Building a Programming Language

Programming languages are fascinating. But have you ever wondered how they work under the hood? As an academic exercise, I set out to build my own programming language hindilang, a Hindi inspired scripting language that transpiles to JavaScript!

If you want to dive straight into the code, check out the full source here: GitHub Repo 🔥

Disclaimer: I am not a subject expert in writing languages. I am just sharing my findings.

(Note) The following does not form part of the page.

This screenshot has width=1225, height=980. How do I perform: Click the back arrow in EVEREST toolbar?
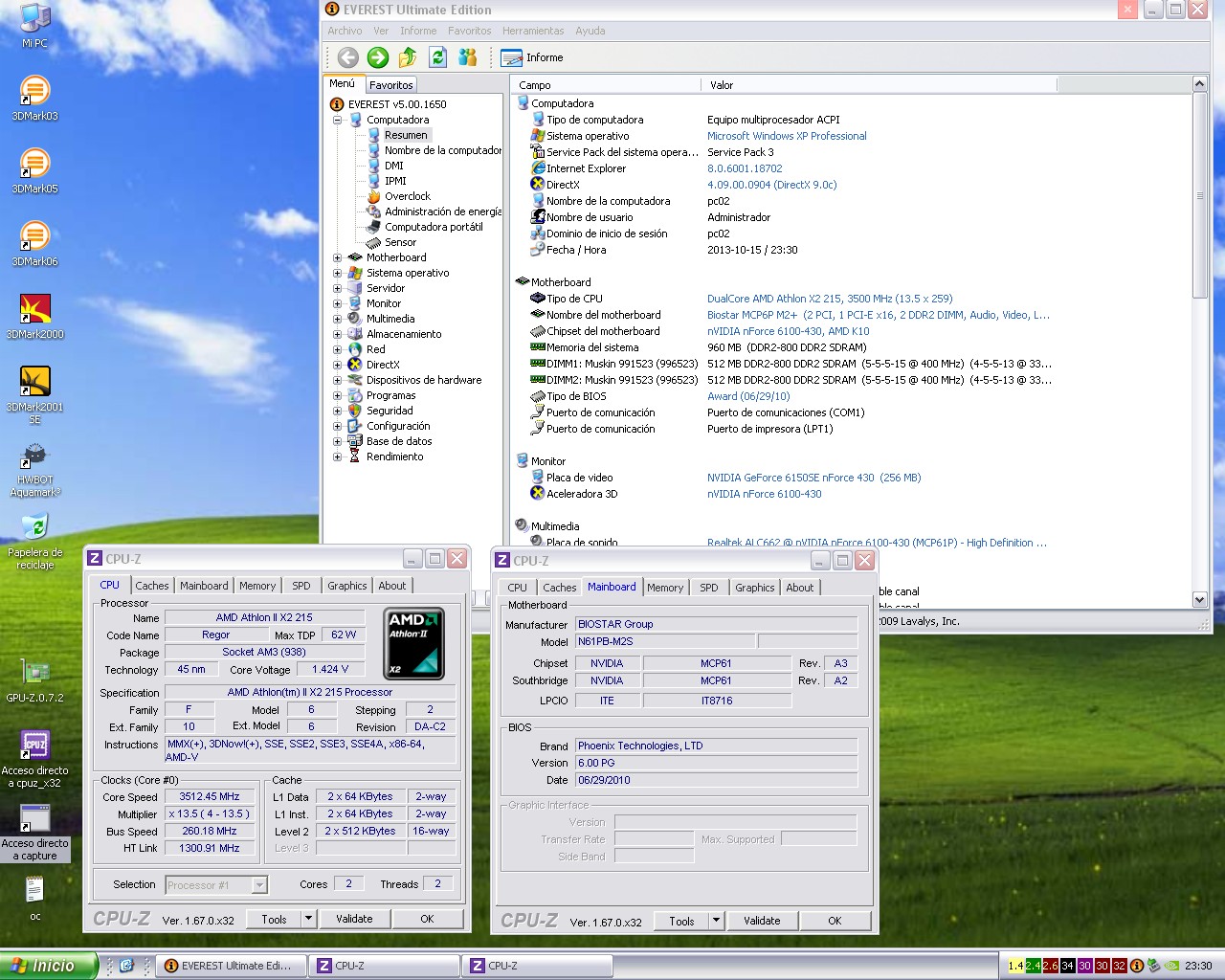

A Quick Taste of hindilang

hindilang provides fundamental programming constructs like printing, inputs, conditional, loops and comments (obviously with hindi flavour).

Here are some examples

Variables and Printing

MANLO x = 5;
CHAPO x;

// Output
5

Taking User Input

PUCHO y;
CHAPO y;

// (If user enters 10)
// Output is 10

Conditional Statements (if)

MANLO x = 5;

AGAR (x > 3) {
    CHAPO "X bada hai!";
}

// Output
// X bada hai

Loops (while)

MANLO x = 5;

JABTAK (x < 10) {
    CHAPO x;
    MANLO x = x + 1;
}

// Output
// 5
// 6
// 7
// 8
// 9
// 10

Comments

# Yeh ek comment hai

//(Comments are ignored during execution)

Theoritical part

Well, we won’t get into much theory (if you’re interested checkout compiler series) but one thing that is quite practical and usefull is grammar. Its the rules we give to our language ( what comes after what).
This language follows a BNF-like grammar (Backus-Naur Form) to define its syntax. Here’s a simplified structure:

<program> ::= <statement_list>

<statement_list> ::= <statement> <newline> <statement_list>
                   | <statement> <newline>
                   | ε   (* Empty Line Allowed *)

<statement> ::= <assignment>
              | <print_statement>
              | <input_statement>
              | <if_statement>
              | <while_loop>

<assignment> ::= "MANLO" <identifier> "=" <expression> ";"

<print_statement> ::= "CHAPO" <expression> ";"

<input_statement> ::= "PUCHO" <identifier> ";"

<if_statement> ::= "AGAR" "(" <condition> ")" "{" <statement_list> "}"

<while_loop> ::= "JABTAK" "(" <condition> ")" "{" <statement_list> "}"

If you were unable to follow, thats completely fine. To sum it up, we make a mental model of what our programming language should look like !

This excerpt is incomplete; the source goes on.